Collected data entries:
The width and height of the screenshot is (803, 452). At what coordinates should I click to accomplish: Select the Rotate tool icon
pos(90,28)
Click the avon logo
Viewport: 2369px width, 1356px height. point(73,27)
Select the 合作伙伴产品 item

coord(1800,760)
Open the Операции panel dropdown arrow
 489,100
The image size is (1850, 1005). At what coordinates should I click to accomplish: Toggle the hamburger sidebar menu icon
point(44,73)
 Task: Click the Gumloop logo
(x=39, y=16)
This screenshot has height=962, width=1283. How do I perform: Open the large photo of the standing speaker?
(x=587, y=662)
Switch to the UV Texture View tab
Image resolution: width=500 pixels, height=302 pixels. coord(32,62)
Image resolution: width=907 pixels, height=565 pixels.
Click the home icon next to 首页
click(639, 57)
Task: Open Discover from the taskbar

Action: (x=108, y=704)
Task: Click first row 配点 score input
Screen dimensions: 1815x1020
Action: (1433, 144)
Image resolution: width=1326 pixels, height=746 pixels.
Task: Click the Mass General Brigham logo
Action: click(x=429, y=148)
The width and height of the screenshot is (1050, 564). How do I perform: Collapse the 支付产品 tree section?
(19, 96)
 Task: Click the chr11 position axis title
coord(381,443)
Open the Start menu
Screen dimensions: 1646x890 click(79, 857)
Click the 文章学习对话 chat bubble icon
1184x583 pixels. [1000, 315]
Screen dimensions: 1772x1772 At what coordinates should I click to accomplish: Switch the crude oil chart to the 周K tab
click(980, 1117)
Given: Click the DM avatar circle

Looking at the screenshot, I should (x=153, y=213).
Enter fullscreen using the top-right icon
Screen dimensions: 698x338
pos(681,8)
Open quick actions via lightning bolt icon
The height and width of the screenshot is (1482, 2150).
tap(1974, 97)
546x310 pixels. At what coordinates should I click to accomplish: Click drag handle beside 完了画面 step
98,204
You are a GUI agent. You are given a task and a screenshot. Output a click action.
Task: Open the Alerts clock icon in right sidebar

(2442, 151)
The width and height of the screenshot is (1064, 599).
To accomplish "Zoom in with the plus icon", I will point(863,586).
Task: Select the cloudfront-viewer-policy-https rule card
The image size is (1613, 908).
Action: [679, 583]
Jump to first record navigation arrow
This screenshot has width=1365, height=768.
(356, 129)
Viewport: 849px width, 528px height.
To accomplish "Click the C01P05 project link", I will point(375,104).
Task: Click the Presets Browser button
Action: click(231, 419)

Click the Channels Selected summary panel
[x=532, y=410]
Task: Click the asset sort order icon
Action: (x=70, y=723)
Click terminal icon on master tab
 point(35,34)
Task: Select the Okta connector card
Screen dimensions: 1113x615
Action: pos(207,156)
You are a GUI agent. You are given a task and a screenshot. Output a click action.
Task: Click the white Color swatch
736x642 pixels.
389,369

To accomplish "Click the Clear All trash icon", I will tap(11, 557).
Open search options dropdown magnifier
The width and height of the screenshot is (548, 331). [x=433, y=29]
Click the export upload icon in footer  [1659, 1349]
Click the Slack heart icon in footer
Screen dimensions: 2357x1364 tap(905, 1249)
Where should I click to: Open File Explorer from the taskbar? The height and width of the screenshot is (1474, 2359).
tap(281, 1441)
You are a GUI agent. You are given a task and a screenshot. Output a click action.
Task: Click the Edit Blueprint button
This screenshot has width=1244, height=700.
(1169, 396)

#### TASK REQUIREMENTS
Go through the data, and copy each line in which the word "card" appears.

#### FINISHED TASK
Task: Select the cloudfront-viewer-policy-https rule card
Task: Select the Okta connector card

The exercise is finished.